Barack Obama has backed Israel's right to defend itself after Gaza militants fired rockets at Jerusalem and Tel Aviv. Israel has bombed the headquarters of the ruling Hamas in Gaza and mobilized more troops.

In a flurry of telephone diplomacy, Obama also commended Egypt's efforts to de-escalate the crisis during a call to President Mohamed Morsi, the White House announced after Friday's visit to Gaza by Egypt's Prime Minister Hisham Kandil.

The White House also noted that Israeli Prime Minister Benjamin Netanyahu had thanked the US for investing in Israel's new "Iron Dome" system which had intercepted "hundreds of incoming rockets from Gaza."

United Nations officials said chief Ban Ki-moon would travel to the Middle East to push for a truce.

Visiting Gaza on Saturday, Tunisian Foreign Minister Rafik Abdesslem condemned Israel's air campaign and urged the Arab League to "stop this flagrant aggression" on what he termed "our people in Gaza."

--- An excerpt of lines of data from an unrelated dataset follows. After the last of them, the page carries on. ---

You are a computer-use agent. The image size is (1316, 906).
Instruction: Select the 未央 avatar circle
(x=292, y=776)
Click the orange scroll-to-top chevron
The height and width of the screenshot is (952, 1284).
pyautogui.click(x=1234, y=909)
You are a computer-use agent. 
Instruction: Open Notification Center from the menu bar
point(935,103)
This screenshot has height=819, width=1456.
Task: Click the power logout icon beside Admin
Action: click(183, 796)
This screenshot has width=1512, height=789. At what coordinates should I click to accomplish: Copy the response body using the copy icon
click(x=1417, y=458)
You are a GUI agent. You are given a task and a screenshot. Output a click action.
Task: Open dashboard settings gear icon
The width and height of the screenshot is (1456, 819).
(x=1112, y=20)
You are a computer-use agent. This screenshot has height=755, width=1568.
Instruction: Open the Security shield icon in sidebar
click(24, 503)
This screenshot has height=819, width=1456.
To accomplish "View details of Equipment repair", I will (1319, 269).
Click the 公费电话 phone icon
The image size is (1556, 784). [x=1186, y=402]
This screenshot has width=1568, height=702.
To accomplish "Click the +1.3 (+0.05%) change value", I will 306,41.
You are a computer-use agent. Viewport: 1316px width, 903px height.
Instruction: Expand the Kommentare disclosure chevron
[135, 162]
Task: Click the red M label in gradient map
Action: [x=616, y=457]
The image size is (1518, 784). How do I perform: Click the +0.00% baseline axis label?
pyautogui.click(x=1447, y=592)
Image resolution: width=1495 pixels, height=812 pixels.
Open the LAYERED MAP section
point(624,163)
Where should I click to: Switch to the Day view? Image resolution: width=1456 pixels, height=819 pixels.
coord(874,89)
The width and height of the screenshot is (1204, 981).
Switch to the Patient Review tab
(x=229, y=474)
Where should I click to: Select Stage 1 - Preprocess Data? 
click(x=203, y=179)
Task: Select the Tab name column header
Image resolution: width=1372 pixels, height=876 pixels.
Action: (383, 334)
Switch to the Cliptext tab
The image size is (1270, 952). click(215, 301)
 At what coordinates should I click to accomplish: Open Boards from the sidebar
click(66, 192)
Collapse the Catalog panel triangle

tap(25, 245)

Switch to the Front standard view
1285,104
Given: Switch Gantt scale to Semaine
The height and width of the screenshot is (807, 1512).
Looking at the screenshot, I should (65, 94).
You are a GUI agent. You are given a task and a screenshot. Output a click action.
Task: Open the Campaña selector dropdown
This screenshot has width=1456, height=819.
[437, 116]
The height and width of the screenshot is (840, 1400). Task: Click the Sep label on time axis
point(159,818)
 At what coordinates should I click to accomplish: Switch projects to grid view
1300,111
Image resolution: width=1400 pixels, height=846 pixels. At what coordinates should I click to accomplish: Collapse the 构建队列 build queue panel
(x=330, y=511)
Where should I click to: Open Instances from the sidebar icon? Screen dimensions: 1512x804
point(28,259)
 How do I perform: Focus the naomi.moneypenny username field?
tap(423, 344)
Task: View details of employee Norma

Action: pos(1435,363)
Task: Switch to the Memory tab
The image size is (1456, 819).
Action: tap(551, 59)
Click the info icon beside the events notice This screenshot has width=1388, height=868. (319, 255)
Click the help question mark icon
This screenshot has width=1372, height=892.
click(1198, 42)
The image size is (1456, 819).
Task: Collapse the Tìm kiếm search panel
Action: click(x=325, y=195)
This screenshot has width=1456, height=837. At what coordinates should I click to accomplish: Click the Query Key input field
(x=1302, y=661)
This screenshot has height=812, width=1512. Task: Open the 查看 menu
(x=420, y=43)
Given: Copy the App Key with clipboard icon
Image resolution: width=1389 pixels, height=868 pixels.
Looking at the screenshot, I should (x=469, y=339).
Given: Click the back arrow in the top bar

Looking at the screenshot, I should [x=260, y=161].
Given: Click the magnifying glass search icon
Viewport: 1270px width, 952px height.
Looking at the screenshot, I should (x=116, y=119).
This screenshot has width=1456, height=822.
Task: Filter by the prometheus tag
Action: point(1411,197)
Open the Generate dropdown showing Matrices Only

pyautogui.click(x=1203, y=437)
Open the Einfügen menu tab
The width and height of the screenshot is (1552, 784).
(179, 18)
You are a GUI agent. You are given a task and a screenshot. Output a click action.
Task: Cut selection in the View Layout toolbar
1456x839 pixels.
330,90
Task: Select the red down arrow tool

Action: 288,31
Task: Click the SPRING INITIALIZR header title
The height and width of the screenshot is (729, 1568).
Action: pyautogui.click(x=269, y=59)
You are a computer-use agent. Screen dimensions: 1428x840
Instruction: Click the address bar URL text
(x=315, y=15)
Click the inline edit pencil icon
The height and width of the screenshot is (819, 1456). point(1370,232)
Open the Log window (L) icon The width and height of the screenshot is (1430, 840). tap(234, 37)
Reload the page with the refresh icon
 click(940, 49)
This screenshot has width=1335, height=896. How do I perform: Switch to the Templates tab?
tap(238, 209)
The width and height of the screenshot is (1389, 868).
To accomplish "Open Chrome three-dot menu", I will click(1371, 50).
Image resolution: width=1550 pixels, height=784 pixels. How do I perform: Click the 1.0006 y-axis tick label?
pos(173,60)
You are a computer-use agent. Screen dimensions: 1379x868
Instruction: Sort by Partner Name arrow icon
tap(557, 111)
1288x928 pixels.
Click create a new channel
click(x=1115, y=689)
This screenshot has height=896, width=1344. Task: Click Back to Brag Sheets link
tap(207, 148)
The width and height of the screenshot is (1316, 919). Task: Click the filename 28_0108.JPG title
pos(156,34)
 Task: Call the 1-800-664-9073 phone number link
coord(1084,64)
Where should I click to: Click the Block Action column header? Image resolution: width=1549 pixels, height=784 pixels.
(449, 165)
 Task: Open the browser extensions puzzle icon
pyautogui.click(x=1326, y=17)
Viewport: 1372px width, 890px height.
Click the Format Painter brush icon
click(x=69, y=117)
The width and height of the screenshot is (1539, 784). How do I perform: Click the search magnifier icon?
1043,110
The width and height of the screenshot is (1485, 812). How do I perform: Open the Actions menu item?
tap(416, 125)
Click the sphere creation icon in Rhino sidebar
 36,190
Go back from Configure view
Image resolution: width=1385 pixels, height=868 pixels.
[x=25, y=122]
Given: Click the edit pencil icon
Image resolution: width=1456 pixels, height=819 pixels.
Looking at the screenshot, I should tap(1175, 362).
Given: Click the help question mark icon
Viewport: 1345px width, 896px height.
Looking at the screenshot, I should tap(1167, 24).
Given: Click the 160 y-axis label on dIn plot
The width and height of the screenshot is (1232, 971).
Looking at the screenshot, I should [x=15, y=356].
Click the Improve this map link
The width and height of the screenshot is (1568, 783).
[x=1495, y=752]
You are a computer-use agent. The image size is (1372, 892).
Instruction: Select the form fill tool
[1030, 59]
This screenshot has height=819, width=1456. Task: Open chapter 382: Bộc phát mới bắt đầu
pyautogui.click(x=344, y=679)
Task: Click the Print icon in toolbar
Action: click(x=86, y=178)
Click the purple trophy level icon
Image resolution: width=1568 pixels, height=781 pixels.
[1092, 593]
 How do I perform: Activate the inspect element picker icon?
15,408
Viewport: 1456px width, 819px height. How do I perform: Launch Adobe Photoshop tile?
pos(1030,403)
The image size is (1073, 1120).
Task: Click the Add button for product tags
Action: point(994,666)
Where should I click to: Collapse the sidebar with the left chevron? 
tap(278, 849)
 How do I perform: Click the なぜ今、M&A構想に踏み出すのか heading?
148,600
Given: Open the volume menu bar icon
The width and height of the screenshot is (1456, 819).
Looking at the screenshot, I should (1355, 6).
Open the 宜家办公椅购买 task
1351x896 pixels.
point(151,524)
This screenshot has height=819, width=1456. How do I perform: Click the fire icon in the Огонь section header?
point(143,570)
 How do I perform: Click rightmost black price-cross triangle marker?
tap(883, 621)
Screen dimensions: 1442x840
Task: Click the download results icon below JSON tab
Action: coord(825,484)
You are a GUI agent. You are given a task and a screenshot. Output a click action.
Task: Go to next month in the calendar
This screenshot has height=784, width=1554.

"What Israel is doing is not legitimate and is not acceptable at all," Abdesslem said.

Air raids persistent

Medics say three Palestinians were killed during a string of Israeli aid raids from Friday night into Saturday, raising the death toll in Gaza to at least 40 as the conflagration entered its fourth day.

Watch video 01:44

Israel presses offensive

Israel's toll stands at three killed from a rocket attack Thursday on a southern town. Friday's rocket firings toward Jerusalem and Tel Aviv caused no casualties but triggered panic in Israel's main population centers, said Israeli police.

Hamas, the Islamist group that runs Gaza, said Israeli warplanes had bombed the office building of its leader, Ismail Haniyeh - where he had just met Kandil on Friday - as well as a police headquarters.

Israel's Channel 2 television said the Cabinet had approved the call-up of as many as 75,000 army reservists. Israel's military also announced the closure of highways leading to Gaza, prompting further speculation that Israel might invade the enclave of 1.7 million Palestinians as it did around New Year 2009.

Israel Radio's military affairs correspondent said the army had told municipal officials that fighting could drag on for seven weeks. An Israeli military spokeswoman declined to comment on that report.

Israel's military said a rocket fired early on Saturday by Gaza militants had "lightly injured" four soldiers in the Eshkol region, which lies along the southern flank of the border with Gaza.